Ziel A >> Entnimm den Einträgen alle Zeilen vom Anfang bis einschließlich der Zeile, die „tap(744, 144)“ enthält, und gib sie unverändert wieder.

SEINE ZEIT

Was war das für eine Zeit, die Räubern und Mördern Gelegenheit gab, sich zur Rechtfertigung ihres schändlichen Tuns auf die Zeit zu berufen?
 
Das Jahr 1789 ist für ganz Europa der Wendepunkt. Die Gedanken der französischen Revolution wehen durch die Nationen. Eine neue Zeit bricht an. Die traditionelle Ordnung aus Feudalstaat und Kirche wird zunächst in Frankreich beseitigt. Bis zum Ende des Jahrhunderts verbreiten französische Revolutionstruppen, begleitet von dem Ruf nach Freiheit und Selbstbestimmung, die Ideen der Revolution über nahezu ganz Europa.

Die dadurch ausgelösten Revolutionskriege belasten in ganz besonderer Weise das Rheinland. Den linksrheinisch gelegenen Hunsrück trifft es besonders hart.  Die Fronten zwischen den französischen Revolutionstruppen und dem Feudal-Armeen Österreichs und Preußens wechseln mehrfach. Als Aufmarschgebiet wird Hunsrück heftig in Mitleidenschaft gezogen. Bauern werden vertrieben, Felder verwüstet, Vieh requiriert und Dörfer gebrandschatzt.

Ziel B >> Kopiere aus dem Text über die Revolutionszeit im Hunsrück den Abschnitt zwischen „Was war das“ und „über nahezu ganz Europa.“ einschließlich, ohne etwas daran zu ändern.

Einträge >>
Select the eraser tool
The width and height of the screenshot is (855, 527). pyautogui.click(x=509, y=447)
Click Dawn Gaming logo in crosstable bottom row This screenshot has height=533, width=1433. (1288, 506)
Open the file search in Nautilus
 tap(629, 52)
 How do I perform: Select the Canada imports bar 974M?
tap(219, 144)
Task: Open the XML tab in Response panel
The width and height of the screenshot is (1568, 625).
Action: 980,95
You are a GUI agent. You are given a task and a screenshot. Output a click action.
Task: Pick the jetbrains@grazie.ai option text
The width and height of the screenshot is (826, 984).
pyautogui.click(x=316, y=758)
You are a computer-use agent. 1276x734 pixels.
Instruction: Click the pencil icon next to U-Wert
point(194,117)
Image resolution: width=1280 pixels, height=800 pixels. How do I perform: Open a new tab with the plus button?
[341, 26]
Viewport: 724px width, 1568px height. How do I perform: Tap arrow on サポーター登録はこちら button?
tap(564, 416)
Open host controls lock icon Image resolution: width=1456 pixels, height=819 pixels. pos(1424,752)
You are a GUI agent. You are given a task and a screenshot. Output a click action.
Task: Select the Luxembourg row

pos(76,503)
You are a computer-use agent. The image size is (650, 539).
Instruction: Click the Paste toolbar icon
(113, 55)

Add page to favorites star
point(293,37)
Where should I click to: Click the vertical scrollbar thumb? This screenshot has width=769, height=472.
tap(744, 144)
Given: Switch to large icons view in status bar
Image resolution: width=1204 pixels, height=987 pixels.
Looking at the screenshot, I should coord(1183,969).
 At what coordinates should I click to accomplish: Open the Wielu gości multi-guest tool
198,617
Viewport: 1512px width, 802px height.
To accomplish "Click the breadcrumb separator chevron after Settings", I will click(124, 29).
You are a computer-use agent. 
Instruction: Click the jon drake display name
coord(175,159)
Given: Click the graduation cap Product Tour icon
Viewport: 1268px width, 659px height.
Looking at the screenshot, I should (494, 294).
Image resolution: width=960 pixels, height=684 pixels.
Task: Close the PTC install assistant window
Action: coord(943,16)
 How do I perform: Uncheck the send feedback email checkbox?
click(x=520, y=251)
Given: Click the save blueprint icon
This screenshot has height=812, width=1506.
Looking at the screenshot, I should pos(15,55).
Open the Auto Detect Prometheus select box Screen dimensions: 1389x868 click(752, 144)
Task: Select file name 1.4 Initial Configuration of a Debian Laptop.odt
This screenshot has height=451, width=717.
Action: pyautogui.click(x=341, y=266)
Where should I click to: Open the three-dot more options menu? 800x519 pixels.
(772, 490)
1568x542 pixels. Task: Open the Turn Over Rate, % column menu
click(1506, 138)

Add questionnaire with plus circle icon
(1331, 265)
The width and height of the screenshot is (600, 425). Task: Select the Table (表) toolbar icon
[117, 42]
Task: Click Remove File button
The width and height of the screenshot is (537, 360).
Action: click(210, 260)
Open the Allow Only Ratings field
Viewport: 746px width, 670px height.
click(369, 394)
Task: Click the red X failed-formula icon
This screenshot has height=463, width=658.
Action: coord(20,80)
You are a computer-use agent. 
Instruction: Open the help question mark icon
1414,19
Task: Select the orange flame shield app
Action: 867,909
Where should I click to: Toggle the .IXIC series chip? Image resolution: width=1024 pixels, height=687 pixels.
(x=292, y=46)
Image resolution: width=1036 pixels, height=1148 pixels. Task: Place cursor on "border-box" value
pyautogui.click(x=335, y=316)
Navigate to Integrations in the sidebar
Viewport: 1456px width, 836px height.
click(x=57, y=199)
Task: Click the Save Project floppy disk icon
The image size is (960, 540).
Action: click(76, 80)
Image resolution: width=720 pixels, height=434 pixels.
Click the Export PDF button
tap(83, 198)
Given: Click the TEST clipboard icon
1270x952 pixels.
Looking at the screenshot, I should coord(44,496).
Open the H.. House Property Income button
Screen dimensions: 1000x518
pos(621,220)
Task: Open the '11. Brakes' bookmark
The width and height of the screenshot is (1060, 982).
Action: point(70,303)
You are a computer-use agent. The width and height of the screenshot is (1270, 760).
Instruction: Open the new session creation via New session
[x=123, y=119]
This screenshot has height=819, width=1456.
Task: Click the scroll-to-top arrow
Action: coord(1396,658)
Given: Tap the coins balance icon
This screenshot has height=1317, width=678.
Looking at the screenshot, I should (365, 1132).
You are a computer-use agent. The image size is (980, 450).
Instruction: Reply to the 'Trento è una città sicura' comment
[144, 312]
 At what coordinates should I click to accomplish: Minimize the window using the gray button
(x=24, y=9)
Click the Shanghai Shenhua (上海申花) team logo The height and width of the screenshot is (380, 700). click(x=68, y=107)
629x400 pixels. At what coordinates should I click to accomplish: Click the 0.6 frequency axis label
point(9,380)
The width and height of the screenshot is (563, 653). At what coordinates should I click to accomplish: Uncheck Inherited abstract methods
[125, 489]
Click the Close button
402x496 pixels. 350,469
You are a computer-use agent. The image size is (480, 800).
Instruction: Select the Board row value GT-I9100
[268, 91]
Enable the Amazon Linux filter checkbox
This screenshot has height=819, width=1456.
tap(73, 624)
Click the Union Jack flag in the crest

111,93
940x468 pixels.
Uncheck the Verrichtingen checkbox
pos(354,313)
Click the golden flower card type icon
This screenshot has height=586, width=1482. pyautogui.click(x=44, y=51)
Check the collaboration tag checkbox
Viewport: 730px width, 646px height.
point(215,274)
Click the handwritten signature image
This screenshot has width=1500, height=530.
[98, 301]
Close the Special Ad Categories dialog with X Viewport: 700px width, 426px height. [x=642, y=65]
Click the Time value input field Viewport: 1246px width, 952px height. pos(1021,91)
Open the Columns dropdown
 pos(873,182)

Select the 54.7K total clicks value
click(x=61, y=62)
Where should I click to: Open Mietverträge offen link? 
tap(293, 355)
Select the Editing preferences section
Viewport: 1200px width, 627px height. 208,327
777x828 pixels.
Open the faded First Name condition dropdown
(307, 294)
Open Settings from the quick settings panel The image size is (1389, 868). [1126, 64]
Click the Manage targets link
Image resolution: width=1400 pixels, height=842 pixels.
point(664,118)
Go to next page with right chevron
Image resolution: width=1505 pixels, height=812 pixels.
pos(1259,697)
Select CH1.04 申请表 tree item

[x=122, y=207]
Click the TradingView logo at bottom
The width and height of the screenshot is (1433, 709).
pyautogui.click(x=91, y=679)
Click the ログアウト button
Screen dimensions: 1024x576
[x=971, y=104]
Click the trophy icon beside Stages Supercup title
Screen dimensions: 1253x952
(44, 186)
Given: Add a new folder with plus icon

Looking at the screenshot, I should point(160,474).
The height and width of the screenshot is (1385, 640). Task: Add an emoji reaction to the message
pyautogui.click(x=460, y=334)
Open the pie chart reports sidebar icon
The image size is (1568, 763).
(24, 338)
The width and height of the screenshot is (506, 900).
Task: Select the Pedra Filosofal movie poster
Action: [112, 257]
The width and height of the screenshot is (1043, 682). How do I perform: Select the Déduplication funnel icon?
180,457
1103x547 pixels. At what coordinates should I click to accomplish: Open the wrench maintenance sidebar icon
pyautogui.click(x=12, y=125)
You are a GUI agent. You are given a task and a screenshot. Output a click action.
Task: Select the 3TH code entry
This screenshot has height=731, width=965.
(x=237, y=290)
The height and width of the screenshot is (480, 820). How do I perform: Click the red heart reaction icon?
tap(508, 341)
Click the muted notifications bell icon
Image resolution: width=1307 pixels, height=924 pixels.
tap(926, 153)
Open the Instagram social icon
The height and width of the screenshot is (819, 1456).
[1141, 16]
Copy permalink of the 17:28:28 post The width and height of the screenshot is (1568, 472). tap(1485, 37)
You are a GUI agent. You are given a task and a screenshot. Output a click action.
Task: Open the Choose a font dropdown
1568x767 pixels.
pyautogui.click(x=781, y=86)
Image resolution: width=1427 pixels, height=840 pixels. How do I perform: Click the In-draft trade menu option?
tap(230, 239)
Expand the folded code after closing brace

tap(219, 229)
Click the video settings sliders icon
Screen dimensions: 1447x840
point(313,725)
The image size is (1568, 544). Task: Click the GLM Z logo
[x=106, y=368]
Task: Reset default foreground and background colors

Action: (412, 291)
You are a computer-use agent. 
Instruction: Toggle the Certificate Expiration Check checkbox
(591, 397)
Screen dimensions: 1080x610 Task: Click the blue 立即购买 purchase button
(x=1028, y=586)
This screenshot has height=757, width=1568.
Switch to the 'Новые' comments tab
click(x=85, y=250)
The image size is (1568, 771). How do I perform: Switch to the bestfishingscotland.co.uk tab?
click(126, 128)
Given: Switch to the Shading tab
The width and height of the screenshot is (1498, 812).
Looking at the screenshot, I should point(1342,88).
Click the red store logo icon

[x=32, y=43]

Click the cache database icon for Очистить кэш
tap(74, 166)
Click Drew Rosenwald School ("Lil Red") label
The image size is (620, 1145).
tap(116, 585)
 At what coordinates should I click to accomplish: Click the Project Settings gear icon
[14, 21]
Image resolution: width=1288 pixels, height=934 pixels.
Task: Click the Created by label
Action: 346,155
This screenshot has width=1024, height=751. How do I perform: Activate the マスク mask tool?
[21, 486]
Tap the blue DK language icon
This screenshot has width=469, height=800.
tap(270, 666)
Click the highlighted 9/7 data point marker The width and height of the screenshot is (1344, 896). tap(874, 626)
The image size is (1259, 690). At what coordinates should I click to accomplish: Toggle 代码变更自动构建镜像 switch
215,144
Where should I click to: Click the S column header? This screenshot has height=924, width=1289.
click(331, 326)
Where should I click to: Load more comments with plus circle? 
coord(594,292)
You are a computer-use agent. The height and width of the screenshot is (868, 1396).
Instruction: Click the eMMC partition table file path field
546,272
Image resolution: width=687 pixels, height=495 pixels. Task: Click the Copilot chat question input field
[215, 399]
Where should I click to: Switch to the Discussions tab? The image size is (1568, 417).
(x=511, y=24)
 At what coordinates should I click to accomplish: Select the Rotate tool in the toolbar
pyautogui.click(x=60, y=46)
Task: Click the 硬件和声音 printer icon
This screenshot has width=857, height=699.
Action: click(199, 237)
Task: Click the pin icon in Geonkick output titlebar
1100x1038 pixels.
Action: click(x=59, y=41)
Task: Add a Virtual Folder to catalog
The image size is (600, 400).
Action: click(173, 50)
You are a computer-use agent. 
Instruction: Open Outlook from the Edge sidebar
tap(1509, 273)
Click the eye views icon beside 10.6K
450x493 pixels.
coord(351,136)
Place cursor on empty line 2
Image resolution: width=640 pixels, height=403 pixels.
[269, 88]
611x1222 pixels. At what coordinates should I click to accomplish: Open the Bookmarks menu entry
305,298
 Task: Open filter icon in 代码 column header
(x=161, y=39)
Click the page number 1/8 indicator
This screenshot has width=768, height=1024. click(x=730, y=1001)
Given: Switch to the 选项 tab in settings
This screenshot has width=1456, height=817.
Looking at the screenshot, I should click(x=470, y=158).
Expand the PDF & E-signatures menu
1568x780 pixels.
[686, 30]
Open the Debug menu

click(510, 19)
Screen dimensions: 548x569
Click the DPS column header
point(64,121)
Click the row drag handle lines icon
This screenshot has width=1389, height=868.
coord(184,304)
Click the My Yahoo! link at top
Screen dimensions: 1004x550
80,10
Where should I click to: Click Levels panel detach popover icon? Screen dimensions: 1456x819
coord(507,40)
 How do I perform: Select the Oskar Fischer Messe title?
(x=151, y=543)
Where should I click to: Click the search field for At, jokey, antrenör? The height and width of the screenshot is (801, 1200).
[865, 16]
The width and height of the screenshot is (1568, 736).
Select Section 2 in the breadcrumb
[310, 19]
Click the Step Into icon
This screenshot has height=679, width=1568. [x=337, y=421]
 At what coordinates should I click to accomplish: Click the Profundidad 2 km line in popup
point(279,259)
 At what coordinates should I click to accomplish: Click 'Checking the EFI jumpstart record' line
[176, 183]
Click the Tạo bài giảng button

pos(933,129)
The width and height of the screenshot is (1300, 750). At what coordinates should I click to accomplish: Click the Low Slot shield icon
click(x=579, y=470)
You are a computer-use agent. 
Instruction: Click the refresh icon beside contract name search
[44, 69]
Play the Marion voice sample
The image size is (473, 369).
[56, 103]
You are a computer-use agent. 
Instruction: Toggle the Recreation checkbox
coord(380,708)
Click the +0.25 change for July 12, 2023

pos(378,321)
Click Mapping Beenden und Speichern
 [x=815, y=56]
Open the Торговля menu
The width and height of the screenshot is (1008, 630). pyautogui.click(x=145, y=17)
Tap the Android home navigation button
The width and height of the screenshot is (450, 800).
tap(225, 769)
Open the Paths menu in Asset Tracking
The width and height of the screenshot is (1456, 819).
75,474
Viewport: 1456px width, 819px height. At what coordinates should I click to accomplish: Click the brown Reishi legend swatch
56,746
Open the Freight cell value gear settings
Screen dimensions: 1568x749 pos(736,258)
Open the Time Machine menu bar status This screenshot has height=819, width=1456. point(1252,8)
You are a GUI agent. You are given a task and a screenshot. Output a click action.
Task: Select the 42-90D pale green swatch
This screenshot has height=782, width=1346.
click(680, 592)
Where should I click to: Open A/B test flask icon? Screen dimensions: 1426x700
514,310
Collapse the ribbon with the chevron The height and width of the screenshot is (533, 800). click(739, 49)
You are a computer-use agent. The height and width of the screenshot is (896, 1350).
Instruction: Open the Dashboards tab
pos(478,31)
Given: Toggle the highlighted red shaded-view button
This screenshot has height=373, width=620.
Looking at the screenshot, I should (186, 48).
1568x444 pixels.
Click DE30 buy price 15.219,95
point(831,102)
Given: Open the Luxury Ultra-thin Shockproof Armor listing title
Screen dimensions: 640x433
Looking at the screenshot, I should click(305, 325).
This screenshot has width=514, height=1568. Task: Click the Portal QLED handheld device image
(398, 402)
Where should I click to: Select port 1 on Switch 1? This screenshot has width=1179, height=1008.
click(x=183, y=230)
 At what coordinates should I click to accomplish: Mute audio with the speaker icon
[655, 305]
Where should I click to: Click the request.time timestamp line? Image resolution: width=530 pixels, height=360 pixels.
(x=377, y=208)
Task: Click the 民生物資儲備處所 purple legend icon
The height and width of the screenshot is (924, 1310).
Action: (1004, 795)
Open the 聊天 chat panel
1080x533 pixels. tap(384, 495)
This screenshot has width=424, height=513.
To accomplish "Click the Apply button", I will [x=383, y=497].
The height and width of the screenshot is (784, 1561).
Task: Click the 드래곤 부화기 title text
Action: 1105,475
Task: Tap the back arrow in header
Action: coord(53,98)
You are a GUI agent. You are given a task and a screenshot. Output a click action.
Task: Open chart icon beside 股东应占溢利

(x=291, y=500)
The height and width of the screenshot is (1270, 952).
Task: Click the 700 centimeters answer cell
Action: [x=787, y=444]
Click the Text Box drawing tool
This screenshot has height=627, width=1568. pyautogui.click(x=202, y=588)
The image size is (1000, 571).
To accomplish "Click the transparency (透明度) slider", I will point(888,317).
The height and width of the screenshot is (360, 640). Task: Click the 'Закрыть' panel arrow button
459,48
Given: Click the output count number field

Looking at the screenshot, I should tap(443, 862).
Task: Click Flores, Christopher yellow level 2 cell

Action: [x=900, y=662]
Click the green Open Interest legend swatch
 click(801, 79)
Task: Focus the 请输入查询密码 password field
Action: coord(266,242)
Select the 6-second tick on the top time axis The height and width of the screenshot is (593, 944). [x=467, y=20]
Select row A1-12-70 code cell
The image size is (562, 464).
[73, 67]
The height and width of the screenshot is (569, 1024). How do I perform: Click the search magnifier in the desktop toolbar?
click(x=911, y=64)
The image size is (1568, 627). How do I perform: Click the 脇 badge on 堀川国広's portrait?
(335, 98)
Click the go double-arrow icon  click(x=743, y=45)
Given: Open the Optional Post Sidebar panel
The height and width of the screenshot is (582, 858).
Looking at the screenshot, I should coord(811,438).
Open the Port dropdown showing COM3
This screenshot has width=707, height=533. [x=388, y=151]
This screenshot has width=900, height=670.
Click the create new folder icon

Schriftliche Antwort A >>
Select the eraser tool
The width and height of the screenshot is (855, 527). pyautogui.click(x=509, y=447)
Click Dawn Gaming logo in crosstable bottom row This screenshot has height=533, width=1433. (1288, 506)
Open the file search in Nautilus
 tap(629, 52)
 How do I perform: Select the Canada imports bar 974M?
tap(219, 144)
Task: Open the XML tab in Response panel
The width and height of the screenshot is (1568, 625).
Action: 980,95
You are a GUI agent. You are given a task and a screenshot. Output a click action.
Task: Pick the jetbrains@grazie.ai option text
The width and height of the screenshot is (826, 984).
pyautogui.click(x=316, y=758)
You are a computer-use agent. 1276x734 pixels.
Instruction: Click the pencil icon next to U-Wert
point(194,117)
Image resolution: width=1280 pixels, height=800 pixels. How do I perform: Open a new tab with the plus button?
[341, 26]
Viewport: 724px width, 1568px height. How do I perform: Tap arrow on サポーター登録はこちら button?
tap(564, 416)
Open host controls lock icon Image resolution: width=1456 pixels, height=819 pixels. pos(1424,752)
You are a GUI agent. You are given a task and a screenshot. Output a click action.
Task: Select the Luxembourg row

pos(76,503)
You are a computer-use agent. The image size is (650, 539).
Instruction: Click the Paste toolbar icon
(113, 55)

Add page to favorites star
point(293,37)
Where should I click to: Click the vertical scrollbar thumb? This screenshot has width=769, height=472.
tap(744, 144)

Schriftliche Antwort B >>
Was war das für eine Zeit, die Räubern und Mördern Gelegenheit gab, sich zur Rechtfertigung ihres schändlichen Tuns auf die Zeit zu berufen?
 
Das Jahr 1789 ist für ganz Europa der Wendepunkt. Die Gedanken der französischen Revolution wehen durch die Nationen. Eine neue Zeit bricht an. Die traditionelle Ordnung aus Feudalstaat und Kirche wird zunächst in Frankreich beseitigt. Bis zum Ende des Jahrhunderts verbreiten französische Revolutionstruppen, begleitet von dem Ruf nach Freiheit und Selbstbestimmung, die Ideen der Revolution über nahezu ganz Europa.